US spies use custom video games to learn analytical skills
The Cold War may have ended a long time ago, but that doesn’t mean that spies can rest on their laurels. In fact, US intelligence agents have been keeping busy lately. Doing what, you may ask? Why, studying video games in order to improve their analytical skills.
It seems that DIA analysts have now joined the likes of surgeons in using video games for training. More on this unorthodox method of training in the full article after the jump.
It would seem that a new generation of U.S. intelligence agents requires new methods of instruction. Just ask the US Defense Intelligence Agency (DIA) and contractor Concurrent Technologies. The two organizations recently secured the delivery of three PC games for the purpose of training students to analyze complex real world issues.

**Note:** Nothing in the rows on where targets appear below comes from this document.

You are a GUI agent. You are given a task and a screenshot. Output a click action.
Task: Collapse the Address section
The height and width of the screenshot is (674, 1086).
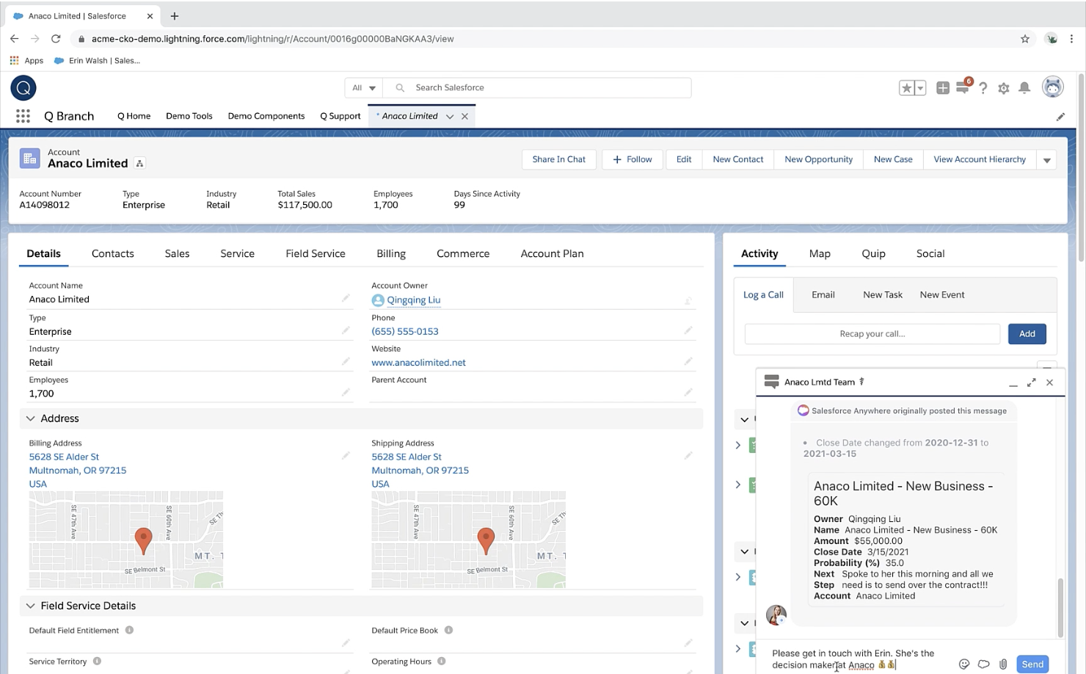click(x=31, y=418)
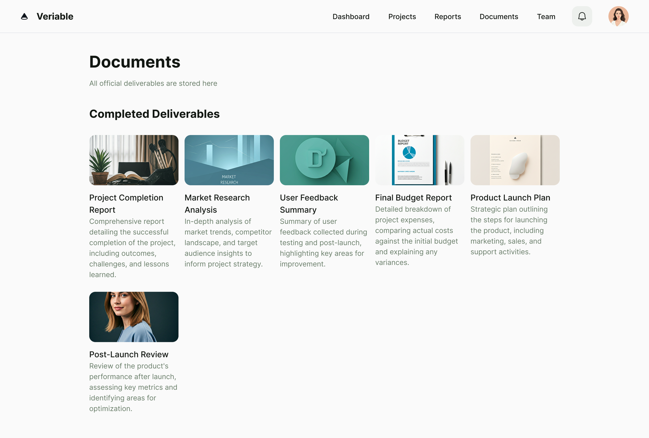Open Market Research Analysis thumbnail image
Screen dimensions: 649x438
pyautogui.click(x=229, y=160)
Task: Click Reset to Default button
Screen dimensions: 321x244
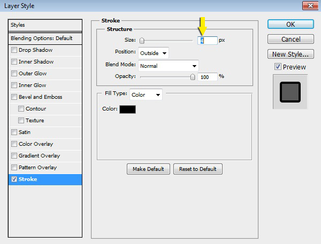Action: point(197,169)
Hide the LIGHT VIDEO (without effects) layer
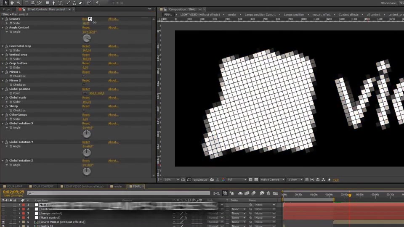Viewport: 404px width, 227px height. point(3,222)
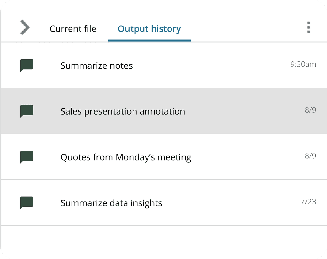Select the Output history tab

[x=149, y=29]
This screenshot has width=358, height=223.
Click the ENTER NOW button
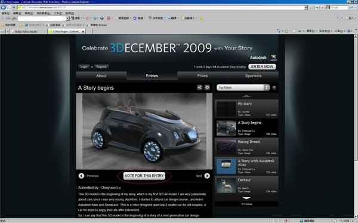tap(262, 67)
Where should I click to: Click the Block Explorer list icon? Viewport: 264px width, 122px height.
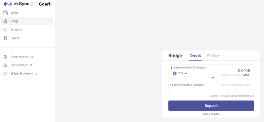click(5, 65)
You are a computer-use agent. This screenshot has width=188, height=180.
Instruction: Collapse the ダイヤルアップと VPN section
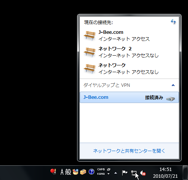pos(173,85)

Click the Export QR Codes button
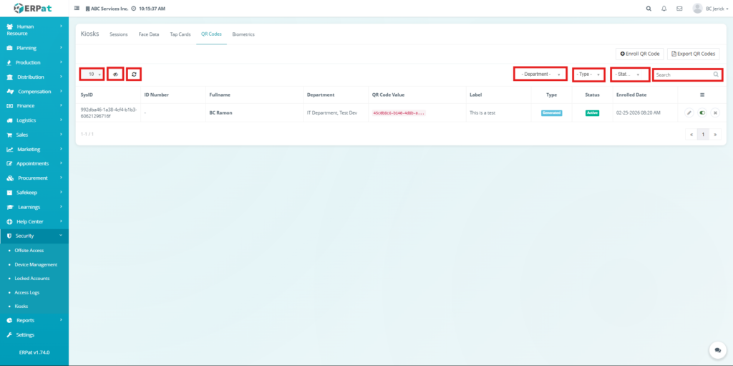click(x=693, y=54)
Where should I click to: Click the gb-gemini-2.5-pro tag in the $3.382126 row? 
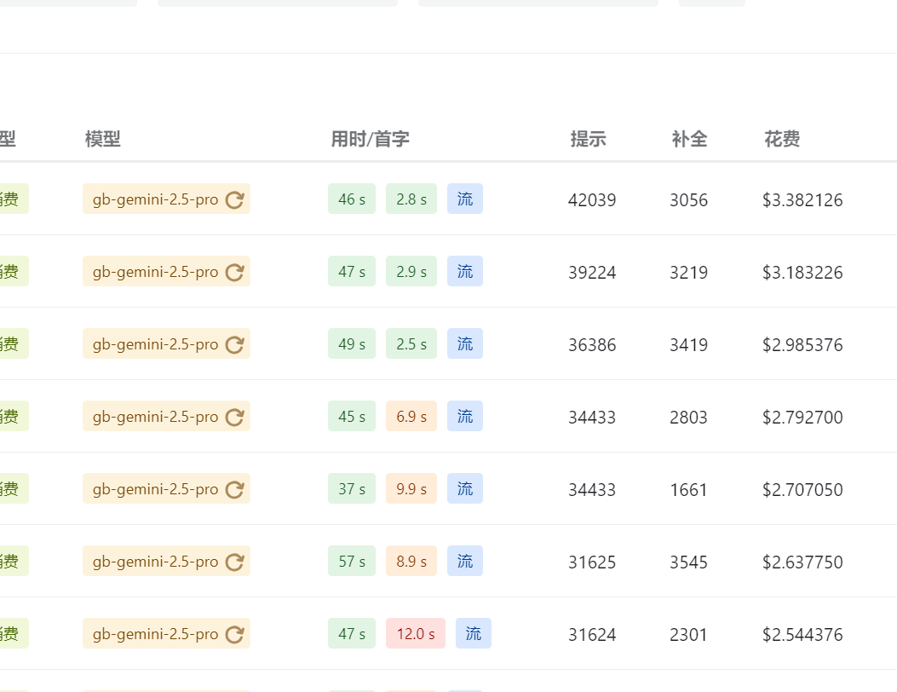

Visual Studios developed the games Rapid Onset, Vital Passage and Sudden Thrust under a US$ 2.6 million contract between the DIA and Concurrent Technologies. In all of them, players assume the role of a young DIA analyst. Each game has its own way of making the student think.
Visual Studios Rapid Onset, for instance, has the player analyzing such implications of a Chinese purchase of an ex-Soviet aircraft carrier using the Eight Questions of Intelligence Analysis. Vital Passage is a whodunit wherein the player must figure out who really attacked a tanker during the Iran-Iraq War of 1988.
Finally, while Sudden Thrust involves that of a crisis situation – terrorists sailing a hi-jacked natural gas tanker into New York Harbor – it really focuses on epistemology. Players are supposed to use whatever limited and inconclusive information is at hand to determine what the terrorists are up to, and then send the analysis to the Secretary of Defense.
With these three Visual Studios game, the DIA intends to train all personnel from rookie agents to old hands in need of refresher courses. With the amount of space and the number of instructors limited, the DIA estimates that every hour spent in training saves the students classroom instruction time, plus travel time and expenses for those working overseas.